From the data below, retype exactly the lines starting with the one that contains "Screen dimensions: 783x548" and ending with the one that contains "Image resolution: width=1478", both included.

**Material provided**
+---+
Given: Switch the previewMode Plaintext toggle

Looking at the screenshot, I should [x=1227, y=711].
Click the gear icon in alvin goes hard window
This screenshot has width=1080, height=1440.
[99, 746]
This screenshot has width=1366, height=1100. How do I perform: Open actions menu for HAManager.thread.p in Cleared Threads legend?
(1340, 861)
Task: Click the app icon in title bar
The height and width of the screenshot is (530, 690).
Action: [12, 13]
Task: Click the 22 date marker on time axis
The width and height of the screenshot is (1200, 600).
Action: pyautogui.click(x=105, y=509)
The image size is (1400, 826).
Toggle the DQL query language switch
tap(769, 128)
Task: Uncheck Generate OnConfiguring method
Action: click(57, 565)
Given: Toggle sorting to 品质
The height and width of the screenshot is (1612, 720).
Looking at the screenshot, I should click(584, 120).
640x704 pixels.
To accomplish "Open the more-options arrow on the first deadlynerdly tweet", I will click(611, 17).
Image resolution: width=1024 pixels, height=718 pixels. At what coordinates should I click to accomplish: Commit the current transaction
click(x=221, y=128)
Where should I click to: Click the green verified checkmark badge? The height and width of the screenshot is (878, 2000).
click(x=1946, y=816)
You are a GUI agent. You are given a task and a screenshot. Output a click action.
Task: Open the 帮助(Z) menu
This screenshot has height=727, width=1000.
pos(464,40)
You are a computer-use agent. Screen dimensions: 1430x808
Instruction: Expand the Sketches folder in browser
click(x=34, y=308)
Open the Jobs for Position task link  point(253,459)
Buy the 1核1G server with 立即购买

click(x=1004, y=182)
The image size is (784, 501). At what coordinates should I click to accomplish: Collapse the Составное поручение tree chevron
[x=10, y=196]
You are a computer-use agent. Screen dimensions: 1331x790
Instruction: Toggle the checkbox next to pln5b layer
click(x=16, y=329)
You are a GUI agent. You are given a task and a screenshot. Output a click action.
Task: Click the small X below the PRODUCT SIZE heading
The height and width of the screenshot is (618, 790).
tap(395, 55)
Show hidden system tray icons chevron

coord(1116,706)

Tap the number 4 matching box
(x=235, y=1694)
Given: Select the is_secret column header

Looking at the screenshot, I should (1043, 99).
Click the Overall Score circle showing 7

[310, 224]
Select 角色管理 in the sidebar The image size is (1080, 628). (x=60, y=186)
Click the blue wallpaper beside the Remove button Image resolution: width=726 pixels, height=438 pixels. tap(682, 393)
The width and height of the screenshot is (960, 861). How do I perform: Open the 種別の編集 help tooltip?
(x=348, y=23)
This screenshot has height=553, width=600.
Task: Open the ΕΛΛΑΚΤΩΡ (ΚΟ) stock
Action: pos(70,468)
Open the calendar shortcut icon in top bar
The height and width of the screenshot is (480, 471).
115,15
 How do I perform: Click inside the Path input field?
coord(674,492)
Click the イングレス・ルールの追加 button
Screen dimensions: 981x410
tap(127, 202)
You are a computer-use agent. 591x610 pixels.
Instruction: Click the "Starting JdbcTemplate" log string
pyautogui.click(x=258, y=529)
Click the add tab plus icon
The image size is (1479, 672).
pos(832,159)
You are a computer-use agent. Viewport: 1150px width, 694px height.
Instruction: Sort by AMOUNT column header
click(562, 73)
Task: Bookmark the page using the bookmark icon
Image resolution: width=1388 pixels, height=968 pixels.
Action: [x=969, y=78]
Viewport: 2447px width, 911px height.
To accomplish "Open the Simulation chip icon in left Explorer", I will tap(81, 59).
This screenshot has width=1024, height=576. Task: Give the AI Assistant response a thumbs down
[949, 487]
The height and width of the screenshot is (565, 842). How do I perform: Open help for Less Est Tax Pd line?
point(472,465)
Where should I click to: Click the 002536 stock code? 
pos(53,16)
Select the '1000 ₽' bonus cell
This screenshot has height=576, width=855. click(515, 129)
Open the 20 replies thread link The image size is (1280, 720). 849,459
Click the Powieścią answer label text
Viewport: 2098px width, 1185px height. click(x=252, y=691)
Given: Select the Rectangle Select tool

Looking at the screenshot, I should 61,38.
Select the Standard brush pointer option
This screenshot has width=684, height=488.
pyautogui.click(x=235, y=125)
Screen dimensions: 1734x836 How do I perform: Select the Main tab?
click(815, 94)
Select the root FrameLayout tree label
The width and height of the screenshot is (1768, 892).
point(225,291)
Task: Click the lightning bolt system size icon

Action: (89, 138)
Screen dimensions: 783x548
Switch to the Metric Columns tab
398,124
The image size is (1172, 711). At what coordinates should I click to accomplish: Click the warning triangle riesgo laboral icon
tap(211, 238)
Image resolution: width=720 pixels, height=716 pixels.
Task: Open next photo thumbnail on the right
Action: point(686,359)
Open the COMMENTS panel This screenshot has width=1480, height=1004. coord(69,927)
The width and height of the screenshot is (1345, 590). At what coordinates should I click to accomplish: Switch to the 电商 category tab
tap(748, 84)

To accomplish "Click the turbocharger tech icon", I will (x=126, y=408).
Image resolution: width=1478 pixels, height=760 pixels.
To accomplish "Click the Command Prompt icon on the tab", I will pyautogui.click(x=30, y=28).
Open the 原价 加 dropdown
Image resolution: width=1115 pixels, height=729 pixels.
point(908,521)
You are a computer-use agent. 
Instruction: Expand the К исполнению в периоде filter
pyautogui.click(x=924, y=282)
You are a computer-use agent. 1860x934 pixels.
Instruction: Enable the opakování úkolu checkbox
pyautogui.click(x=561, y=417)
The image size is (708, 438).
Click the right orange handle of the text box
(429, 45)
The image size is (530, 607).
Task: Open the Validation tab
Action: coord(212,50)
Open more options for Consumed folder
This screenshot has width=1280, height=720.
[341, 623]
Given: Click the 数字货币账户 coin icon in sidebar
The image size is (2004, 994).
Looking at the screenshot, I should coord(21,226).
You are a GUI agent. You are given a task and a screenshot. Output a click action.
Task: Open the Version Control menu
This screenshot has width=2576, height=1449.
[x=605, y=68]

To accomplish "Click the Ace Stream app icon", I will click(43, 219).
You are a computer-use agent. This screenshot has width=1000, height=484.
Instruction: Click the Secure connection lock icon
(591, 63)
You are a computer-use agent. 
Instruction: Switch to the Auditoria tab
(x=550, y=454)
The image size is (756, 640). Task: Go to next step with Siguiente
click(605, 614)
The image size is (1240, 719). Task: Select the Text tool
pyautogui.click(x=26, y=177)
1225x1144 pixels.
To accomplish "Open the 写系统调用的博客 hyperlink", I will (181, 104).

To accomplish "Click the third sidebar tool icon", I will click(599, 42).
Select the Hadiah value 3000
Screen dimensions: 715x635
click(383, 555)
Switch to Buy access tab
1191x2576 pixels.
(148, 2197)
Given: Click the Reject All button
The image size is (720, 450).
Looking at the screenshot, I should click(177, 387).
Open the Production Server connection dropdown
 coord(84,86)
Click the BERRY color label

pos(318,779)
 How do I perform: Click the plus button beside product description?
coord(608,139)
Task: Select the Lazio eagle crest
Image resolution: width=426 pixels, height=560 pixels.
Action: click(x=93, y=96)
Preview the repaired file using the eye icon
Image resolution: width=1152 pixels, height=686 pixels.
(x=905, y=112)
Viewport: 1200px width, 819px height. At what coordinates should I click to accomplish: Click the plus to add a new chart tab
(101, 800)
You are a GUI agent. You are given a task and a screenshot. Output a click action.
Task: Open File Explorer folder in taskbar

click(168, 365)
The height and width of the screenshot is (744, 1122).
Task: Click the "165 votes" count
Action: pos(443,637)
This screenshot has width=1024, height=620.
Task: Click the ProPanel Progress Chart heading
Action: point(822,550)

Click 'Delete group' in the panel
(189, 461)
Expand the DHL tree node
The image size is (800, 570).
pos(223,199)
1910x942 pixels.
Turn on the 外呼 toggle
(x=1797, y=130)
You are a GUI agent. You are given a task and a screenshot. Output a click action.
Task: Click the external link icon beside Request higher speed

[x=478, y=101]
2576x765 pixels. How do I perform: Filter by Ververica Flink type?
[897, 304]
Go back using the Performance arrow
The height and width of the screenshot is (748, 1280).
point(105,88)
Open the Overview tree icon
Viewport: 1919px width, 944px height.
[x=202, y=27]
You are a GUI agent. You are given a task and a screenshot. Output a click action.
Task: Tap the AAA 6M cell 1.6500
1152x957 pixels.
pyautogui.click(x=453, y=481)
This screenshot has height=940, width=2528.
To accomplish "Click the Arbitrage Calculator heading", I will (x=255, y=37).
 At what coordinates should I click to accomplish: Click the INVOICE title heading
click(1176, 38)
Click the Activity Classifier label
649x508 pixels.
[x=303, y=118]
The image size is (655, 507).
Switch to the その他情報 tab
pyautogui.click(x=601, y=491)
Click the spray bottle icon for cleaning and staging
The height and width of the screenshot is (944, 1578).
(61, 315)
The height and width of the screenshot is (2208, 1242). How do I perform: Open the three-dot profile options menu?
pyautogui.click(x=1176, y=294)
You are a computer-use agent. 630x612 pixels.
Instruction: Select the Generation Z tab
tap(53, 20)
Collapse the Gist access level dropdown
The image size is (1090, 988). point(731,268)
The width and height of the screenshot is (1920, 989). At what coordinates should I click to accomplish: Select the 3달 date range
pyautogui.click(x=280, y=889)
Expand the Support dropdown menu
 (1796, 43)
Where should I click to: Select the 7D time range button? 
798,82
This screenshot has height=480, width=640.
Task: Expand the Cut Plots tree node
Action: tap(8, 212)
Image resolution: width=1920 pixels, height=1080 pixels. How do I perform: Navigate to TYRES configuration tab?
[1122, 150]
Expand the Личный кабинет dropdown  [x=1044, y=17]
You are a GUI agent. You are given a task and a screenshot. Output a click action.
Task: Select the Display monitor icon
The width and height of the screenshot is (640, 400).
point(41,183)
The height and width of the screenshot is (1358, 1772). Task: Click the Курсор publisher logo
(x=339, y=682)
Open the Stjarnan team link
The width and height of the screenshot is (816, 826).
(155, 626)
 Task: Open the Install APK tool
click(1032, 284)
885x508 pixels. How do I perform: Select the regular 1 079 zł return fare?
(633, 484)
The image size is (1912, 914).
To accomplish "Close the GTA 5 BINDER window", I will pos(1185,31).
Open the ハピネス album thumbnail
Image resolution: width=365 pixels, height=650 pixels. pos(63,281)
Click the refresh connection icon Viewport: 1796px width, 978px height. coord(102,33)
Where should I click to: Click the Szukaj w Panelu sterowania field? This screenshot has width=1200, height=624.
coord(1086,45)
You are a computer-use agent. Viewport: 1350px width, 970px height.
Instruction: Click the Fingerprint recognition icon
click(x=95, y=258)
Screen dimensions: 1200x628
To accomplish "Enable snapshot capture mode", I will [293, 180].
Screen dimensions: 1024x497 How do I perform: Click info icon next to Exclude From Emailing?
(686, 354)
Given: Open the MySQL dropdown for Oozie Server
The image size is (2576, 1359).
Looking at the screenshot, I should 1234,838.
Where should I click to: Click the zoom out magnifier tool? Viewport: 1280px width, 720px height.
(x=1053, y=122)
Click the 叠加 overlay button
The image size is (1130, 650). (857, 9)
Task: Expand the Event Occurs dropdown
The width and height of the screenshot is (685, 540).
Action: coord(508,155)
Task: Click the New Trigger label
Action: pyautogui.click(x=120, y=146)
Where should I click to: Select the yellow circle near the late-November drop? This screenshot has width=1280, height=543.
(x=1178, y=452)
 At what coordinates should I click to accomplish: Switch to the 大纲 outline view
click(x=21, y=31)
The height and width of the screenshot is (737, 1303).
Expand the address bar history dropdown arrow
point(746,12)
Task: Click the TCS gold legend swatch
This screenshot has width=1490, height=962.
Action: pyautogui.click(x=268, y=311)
+---+
**Problem solution**
Screen dimensions: 783x548
Switch to the Metric Columns tab
398,124
The image size is (1172, 711). At what coordinates should I click to accomplish: Click the warning triangle riesgo laboral icon
tap(211, 238)
Image resolution: width=720 pixels, height=716 pixels.
Task: Open next photo thumbnail on the right
Action: point(686,359)
Open the COMMENTS panel This screenshot has width=1480, height=1004. coord(69,927)
The width and height of the screenshot is (1345, 590). At what coordinates should I click to accomplish: Switch to the 电商 category tab
tap(748, 84)

To accomplish "Click the turbocharger tech icon", I will (x=126, y=408).
Image resolution: width=1478 pixels, height=760 pixels.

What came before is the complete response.